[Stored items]
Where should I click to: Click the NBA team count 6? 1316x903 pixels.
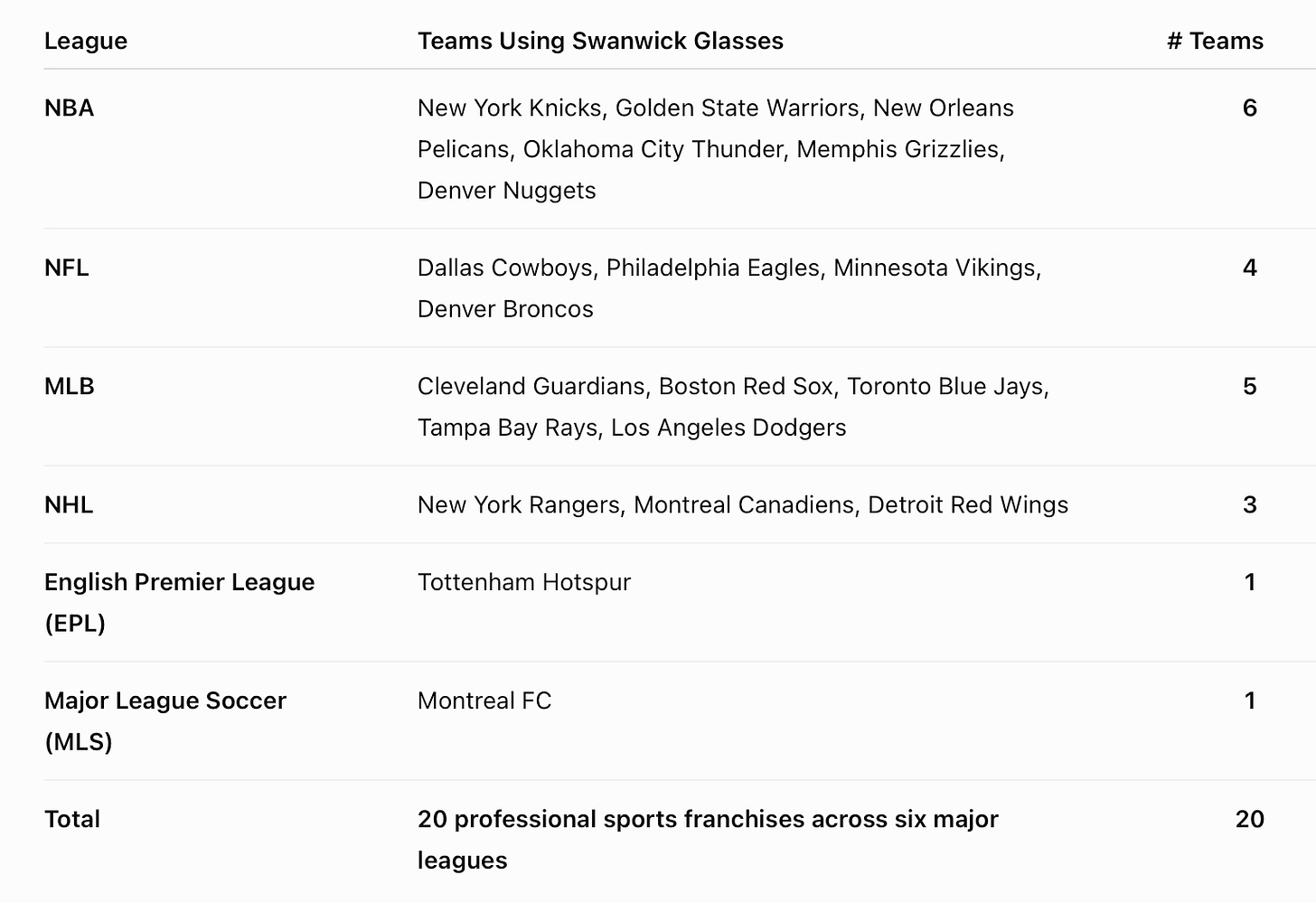(x=1250, y=108)
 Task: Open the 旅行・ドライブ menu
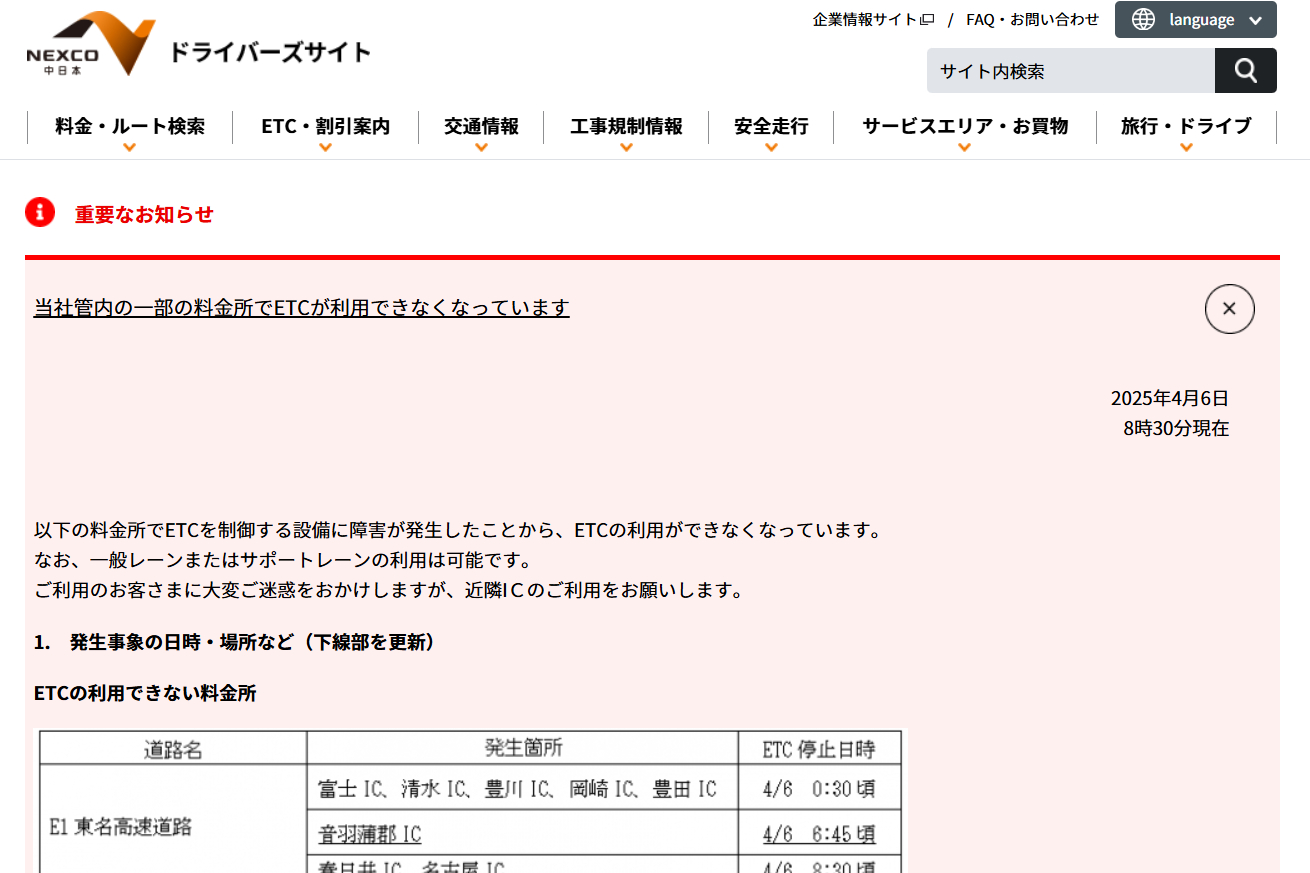(1185, 127)
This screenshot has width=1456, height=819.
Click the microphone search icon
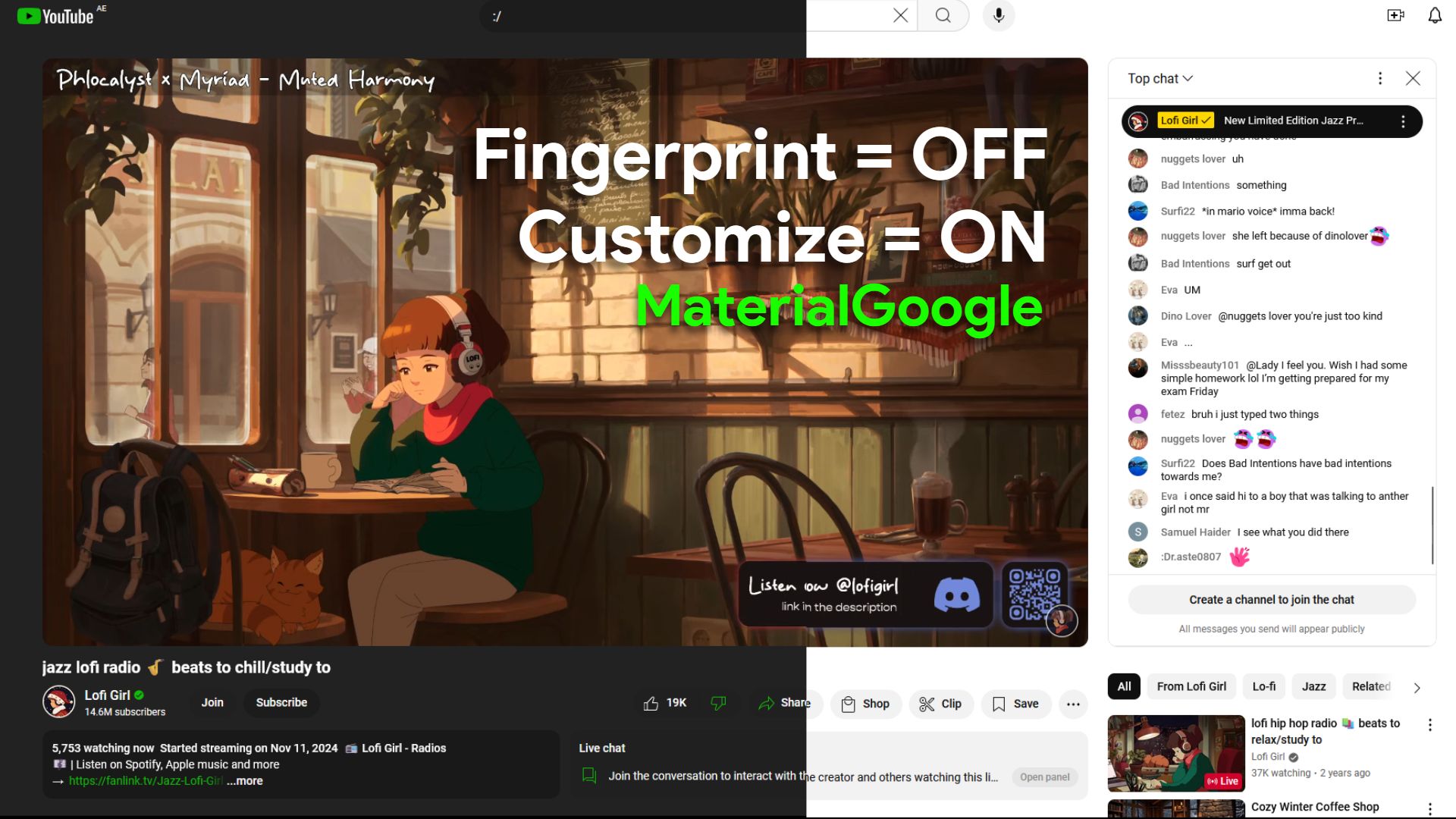997,15
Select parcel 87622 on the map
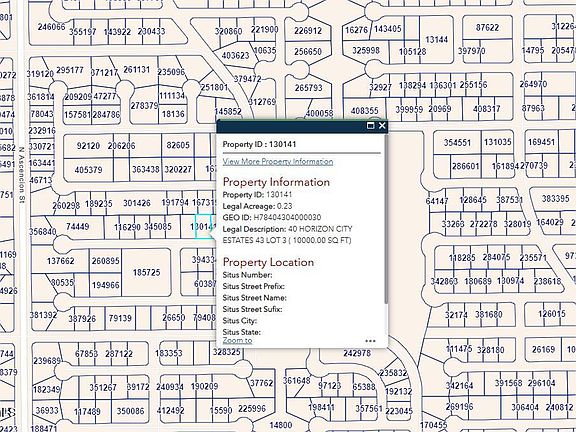Image resolution: width=576 pixels, height=432 pixels. 487,28
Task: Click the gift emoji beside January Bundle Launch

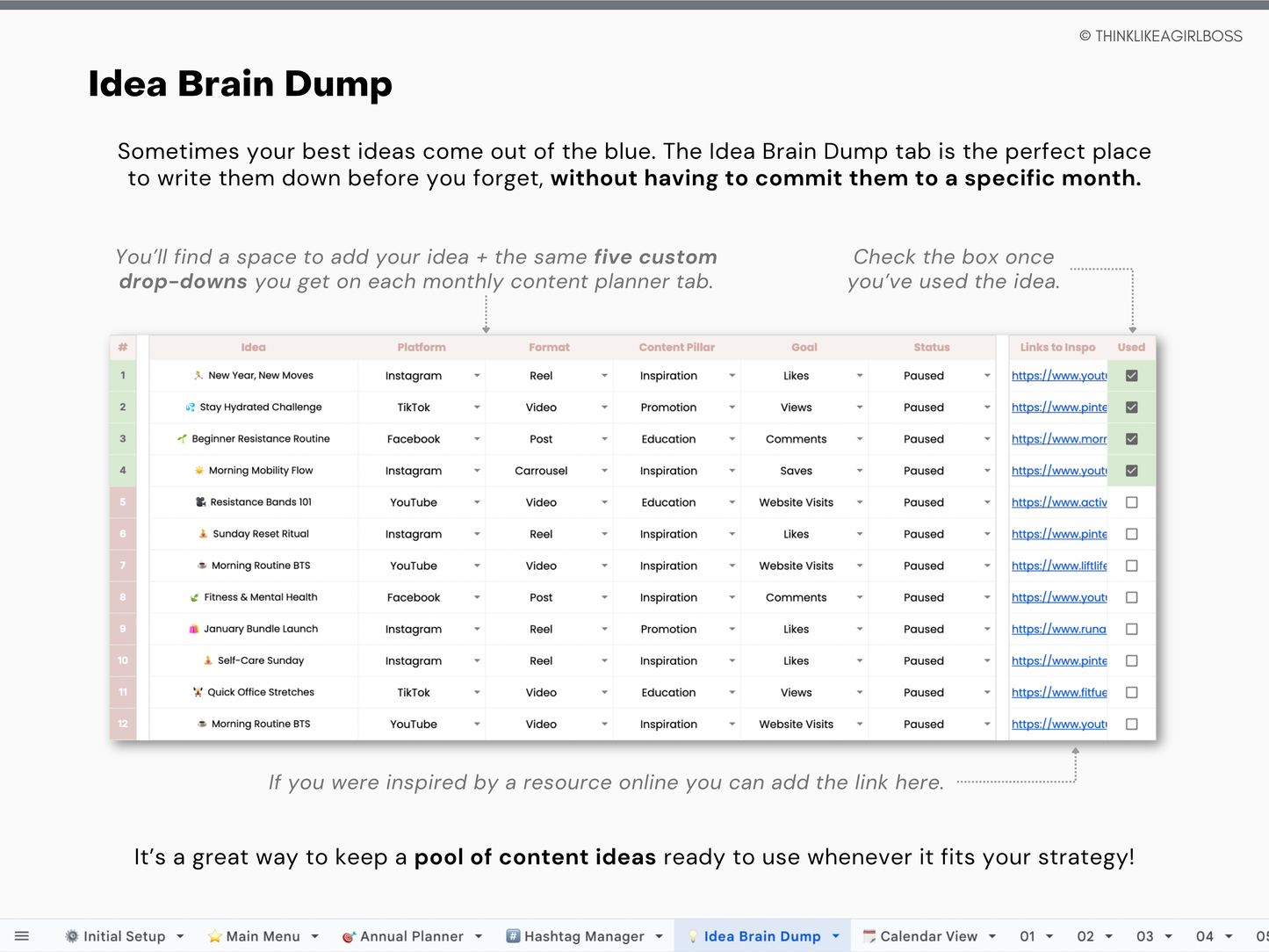Action: (x=194, y=629)
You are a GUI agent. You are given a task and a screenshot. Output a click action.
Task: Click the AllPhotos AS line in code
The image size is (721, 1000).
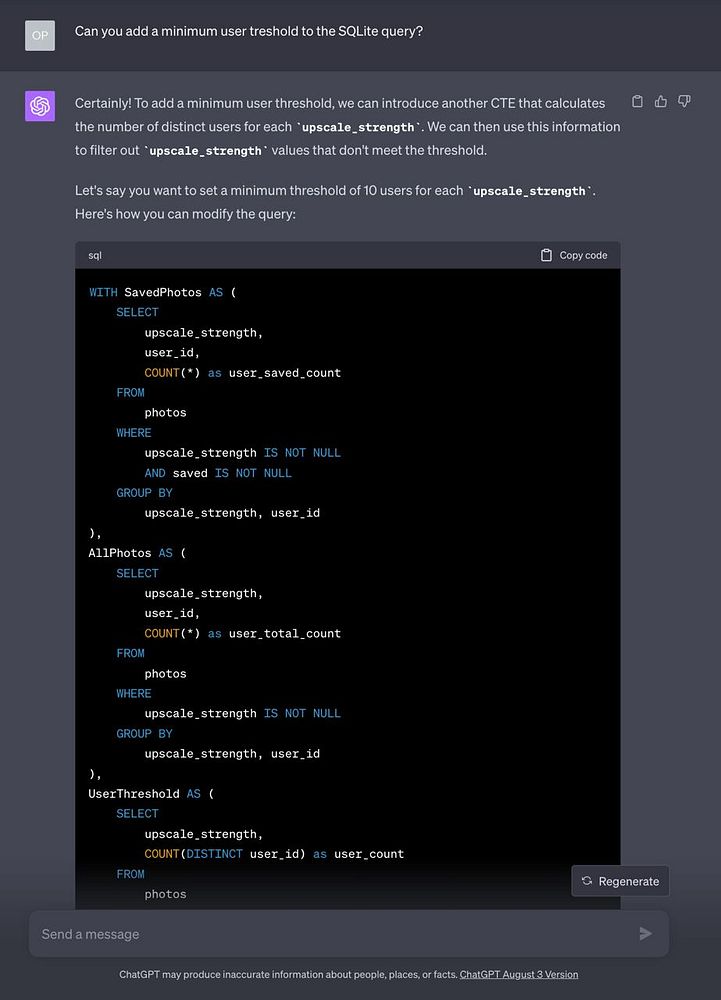pyautogui.click(x=137, y=553)
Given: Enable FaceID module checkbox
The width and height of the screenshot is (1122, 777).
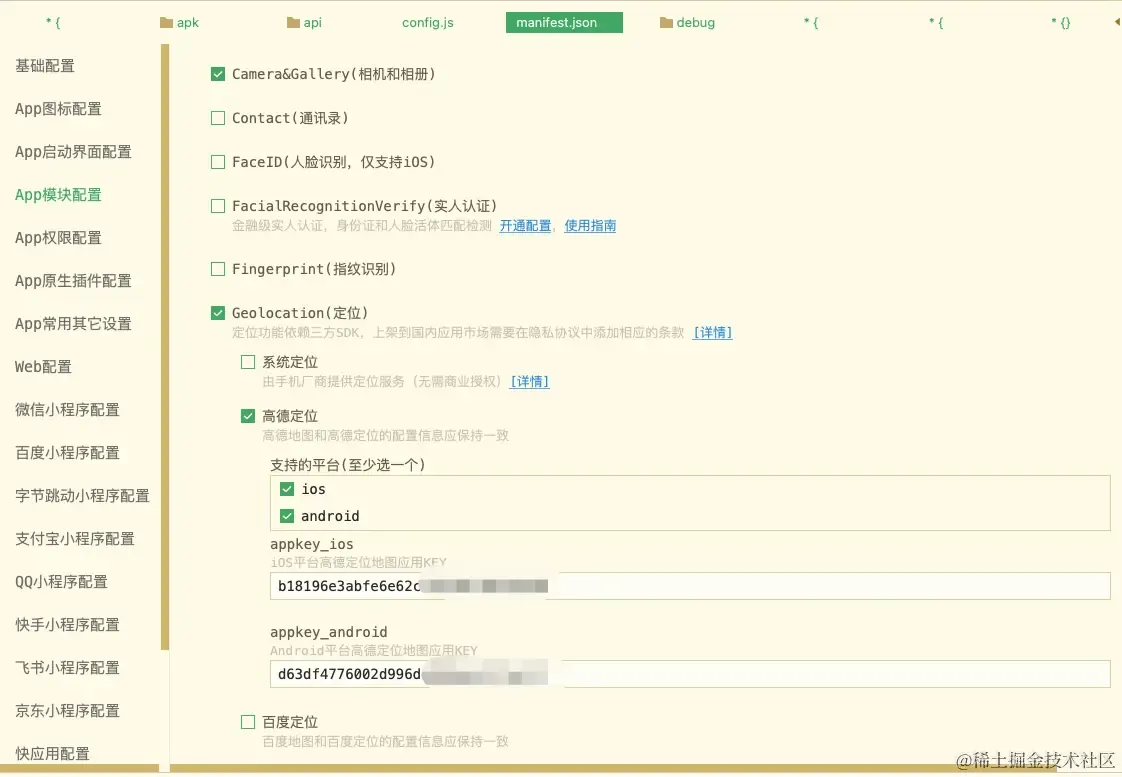Looking at the screenshot, I should click(x=218, y=162).
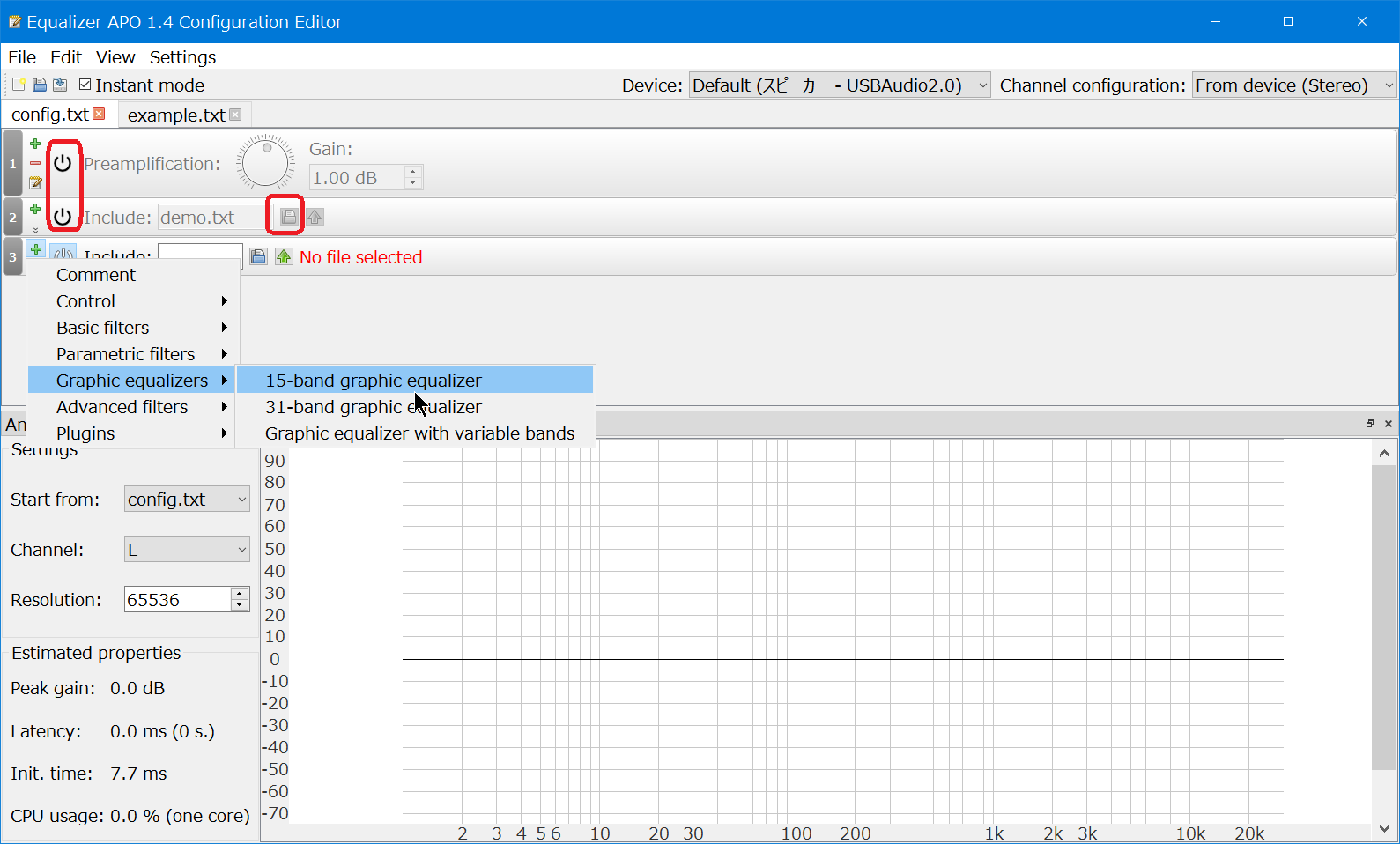The image size is (1400, 844).
Task: Open file browser for row 3 Include
Action: coord(258,257)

- **Your objective**: Exactly as written above, retype the lines starting at the one holding "Task: Click the gift" and ending at the one holding "Given: Enable FaceID module checkbox", both included, but not the pictures.

- **Finished exercise**:
Task: Click the gift emoji beside January Bundle Launch

Action: (x=194, y=629)
You are a GUI agent. You are given a task and a screenshot. Output a click action.
Task: Click the AllPhotos AS line in code
The image size is (721, 1000).
pyautogui.click(x=137, y=553)
Given: Enable FaceID module checkbox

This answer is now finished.